> **TASK DESCRIPTION**: Pull out every line of the data below that contains the word "audio" and copy each one in full. Only matches with the same capitalization count.

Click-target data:
########
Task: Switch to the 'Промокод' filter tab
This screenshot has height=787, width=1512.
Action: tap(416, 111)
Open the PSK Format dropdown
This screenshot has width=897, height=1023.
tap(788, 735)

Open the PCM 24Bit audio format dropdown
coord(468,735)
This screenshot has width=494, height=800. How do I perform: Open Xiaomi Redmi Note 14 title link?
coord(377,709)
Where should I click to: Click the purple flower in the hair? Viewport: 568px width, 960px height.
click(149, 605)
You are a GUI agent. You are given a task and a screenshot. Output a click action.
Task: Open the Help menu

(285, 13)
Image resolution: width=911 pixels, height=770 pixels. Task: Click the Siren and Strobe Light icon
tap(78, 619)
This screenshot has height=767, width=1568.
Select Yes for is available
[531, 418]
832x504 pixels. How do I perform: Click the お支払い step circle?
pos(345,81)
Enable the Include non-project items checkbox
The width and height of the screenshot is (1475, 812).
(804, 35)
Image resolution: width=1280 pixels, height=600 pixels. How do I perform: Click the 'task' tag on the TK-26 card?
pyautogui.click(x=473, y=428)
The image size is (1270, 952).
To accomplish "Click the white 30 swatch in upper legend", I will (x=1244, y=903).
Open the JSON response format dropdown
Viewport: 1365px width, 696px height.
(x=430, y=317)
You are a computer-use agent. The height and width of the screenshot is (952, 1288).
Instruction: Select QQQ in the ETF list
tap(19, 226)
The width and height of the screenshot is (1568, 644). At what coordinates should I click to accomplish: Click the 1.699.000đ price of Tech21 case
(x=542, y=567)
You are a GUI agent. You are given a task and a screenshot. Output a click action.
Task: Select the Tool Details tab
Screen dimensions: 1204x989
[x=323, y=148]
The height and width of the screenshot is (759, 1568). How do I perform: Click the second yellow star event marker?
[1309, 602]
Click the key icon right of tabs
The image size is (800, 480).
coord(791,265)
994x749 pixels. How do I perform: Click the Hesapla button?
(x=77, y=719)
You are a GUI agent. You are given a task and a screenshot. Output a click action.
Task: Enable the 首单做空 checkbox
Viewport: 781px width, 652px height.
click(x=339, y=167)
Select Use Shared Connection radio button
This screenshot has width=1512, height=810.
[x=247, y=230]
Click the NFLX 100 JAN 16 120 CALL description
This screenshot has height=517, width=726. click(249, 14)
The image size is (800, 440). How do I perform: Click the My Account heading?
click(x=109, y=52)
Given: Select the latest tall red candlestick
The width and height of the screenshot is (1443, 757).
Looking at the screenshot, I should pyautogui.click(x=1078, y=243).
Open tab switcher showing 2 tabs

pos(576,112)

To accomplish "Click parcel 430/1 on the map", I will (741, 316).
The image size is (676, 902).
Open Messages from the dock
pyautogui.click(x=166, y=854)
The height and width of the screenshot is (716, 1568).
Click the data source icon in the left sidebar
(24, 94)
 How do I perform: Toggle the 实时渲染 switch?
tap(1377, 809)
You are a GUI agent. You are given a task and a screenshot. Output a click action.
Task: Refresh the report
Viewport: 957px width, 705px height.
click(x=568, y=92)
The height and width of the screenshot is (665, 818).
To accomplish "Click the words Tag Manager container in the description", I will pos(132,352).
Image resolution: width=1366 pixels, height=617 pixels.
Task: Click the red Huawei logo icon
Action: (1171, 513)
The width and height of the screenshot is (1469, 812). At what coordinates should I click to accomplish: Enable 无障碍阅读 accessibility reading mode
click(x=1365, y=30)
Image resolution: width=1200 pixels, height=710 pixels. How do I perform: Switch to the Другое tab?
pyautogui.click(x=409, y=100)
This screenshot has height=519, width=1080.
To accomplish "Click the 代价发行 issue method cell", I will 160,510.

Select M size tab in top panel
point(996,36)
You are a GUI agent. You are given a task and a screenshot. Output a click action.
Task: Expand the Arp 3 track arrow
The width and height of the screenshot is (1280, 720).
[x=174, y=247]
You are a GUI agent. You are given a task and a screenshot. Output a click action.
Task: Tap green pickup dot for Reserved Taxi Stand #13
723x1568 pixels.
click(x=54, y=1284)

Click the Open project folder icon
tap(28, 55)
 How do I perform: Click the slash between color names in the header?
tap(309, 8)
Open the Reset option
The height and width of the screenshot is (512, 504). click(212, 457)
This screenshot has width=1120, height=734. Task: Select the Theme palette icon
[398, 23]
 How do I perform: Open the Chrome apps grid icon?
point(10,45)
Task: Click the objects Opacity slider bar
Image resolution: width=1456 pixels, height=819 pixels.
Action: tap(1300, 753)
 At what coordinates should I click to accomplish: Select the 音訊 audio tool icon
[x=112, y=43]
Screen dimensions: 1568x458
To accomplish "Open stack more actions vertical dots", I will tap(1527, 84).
########
> **ANSWER TO THE PROBLEM**:
Open the PCM 24Bit audio format dropdown
 At what coordinates should I click to accomplish: Select the 音訊 audio tool icon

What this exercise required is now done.